Text excerpt:
12/11/18 Show Feat. Kelsey Ockert on the Wondrous Workings of Planet Earth

Featured image: A rotting log supports an entire ecosystem, from base recyclers to apex predators. (Courtesy Rachel Ignotofsky)

Another featured book giveaway this week: Kelsey Ockert brings us The Wondrous Workings of Planet Earth, written and drawn by Rachel Ignotofsky. In captivating page-by-page diagrams of complex natural ecosystems, Ignotofsky illustrates the diversity of life while showing the interdependence of all organisms. See how Andean mountainscapes and underwater reefs support themselves, and what modern threats endanger each ecosystem the most.

The book was gifted to a lucky listener courtesy of the Princeton Public Library.

In other news:

  • The mysterious weather event, El Niño, disturbs the planet’s equilibrium once every few years. But a new class, El Niño Modoki, is enhanced by climate change and is overtaking the old as a typical global pattern.
  • By combining volcanic activity maps with artificial intelligence, we are teaching computers to predict new eruptions and save lives — but how smart are computers at reading our tectonic plates?

The playlist can be found online at WPRB.com or below.

Screenshot from 2019-02-01 09-07-33.png

1/15/19 Show feat. Lili Cai and Anne Mennen on Fear Memories in Rodents and Humans

Featured image: Memories lodge themselves all across your brain, and are altered each time we remember them. (Courtesy MIT News)

On this week’s show, colleagues in the Princeton Neuroscience Institute Lili Cai and Anne Mennen dive into their research on fearful memories. We investigate where memories are physically stored in our heads, and what we can do to strengthen or weaken a memory—since for some, memories prolong the trauma of an unforgettable event. In their graduate research, Lili and Anne gather brain data from their subjects through different means: Lili in rats via direct neurosurgery, and Anne in humans with sophisticated brain imagers. Together, they test our models of memory and learn how we can manipulate what we remember for our own good.

In other news: Immediately after the clock ticked into 2019, the NASA spacecraft New Horizons flew by a foreign object, Ultima Thule, which is the furthest solid body from the sun we have studied up close. Seeing this primordial snowman tells us how small rocks built planets in the early solar system — it’s a time capsule from 4 billion years ago!

Your objective:
Write the next part of the radio science show notes, starting after the last sentence shown.

Data under study:
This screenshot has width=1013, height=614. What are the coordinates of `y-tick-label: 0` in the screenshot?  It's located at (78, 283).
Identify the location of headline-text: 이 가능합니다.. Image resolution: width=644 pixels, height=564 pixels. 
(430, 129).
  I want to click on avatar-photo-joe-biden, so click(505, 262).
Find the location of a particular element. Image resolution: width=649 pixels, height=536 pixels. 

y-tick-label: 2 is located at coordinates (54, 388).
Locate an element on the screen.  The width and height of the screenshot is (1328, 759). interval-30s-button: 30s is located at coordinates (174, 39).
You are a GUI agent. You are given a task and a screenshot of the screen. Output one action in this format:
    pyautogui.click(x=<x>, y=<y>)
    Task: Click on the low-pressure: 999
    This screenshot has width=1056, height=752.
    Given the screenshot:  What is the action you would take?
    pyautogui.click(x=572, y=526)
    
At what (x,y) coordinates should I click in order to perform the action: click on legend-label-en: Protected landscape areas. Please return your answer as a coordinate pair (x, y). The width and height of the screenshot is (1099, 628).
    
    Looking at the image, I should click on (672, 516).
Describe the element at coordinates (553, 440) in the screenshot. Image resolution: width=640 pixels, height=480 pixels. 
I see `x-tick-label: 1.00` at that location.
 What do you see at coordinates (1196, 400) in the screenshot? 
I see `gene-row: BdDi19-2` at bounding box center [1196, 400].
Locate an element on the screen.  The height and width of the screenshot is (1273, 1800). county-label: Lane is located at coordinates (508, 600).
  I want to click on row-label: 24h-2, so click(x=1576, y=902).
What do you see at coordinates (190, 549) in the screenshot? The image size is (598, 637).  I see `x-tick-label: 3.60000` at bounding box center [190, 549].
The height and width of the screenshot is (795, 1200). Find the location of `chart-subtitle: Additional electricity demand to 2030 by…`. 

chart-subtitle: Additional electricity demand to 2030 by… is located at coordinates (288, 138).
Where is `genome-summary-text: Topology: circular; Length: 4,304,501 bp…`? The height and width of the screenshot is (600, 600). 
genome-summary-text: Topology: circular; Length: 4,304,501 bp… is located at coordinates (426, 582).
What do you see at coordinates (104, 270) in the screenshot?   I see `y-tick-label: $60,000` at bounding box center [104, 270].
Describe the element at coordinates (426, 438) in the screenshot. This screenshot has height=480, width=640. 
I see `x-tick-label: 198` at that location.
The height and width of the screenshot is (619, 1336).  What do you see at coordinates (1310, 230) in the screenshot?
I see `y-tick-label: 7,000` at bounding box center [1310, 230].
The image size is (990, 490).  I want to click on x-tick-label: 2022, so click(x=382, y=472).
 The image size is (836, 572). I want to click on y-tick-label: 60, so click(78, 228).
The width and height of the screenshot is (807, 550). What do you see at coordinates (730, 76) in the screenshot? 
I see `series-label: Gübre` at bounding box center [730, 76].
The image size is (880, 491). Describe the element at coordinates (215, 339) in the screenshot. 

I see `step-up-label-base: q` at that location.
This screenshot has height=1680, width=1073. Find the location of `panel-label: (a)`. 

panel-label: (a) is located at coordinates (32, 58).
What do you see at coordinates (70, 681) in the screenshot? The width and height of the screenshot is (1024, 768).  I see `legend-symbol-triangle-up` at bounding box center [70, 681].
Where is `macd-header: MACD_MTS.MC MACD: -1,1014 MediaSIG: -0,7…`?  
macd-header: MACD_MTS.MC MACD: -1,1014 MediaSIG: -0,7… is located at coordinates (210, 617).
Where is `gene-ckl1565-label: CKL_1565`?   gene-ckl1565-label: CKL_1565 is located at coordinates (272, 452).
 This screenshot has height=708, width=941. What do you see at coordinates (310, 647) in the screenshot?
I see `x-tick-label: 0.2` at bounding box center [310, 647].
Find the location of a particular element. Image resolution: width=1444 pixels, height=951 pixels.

Output of the task:
The playlist can be found online at WPRB.com or below.

Screenshot from 2019-02-01 09-03-36.png

01/29/19 Show – the Facetime bug, AI and Criminal Justice, Galloping Geckos, NASA and more

In this show, Stevie was back on the mic after a long hiatus, loading up with science news and fresh music.

Science news:


 

Playlist_2019-01-29

11/27/18 Show feat. Kelsey Ockert on Adventures in Memory

Featured image: An important section of the brain, the hippocampus, looks a bit like a seahorse. The Østby sisters use this metaphor throughout their journey in neuroscience. (Courtesy Greystone Books)

Public librarian Kelsey Ockert is back with another TVR2C book giveaway! Today it’s Adventures in Memory: The Science and Secrets of Remembering and Forgetting by Hilde & Ylva Østby. Meet a cast of characters with different perspectives on how we remember, both from the science they do and the brain differences they exhibit. Neuroscientists have burrowed their way down to locating individual memories in mice brains, and can now trigger those memories by hooking up brain neurons to external inputs. This, and many other neuroscience anecdotes, come through our book review and subsequent giveaway (thanks as usual to the Princeton Public Library!).

In other news:

  • The InSight Lander has successfully landed on the planet Mars, ready to dig deep into the Martian past by examining its soil layers.
  • Massive supernova explosions concoct the bulk of our universe’s heavy elements. It turns out turbulence in the explosive clouds may trap fusing particles for longer, sustaining the reaction and producing more heavy atoms.

The full playlist is available online at WPRB.com or below.

Screenshot from 2019-02-01 08-39-17.png

12/4/18 Show feat. Astrophysicist Alwin Mao on Dark Matter Hurricanes

Featured image: The Magellanic Stream spans a vast stretch of our sky, and it is weighted down with clumps of dark matter (courtesy Nidever et al., NRAO)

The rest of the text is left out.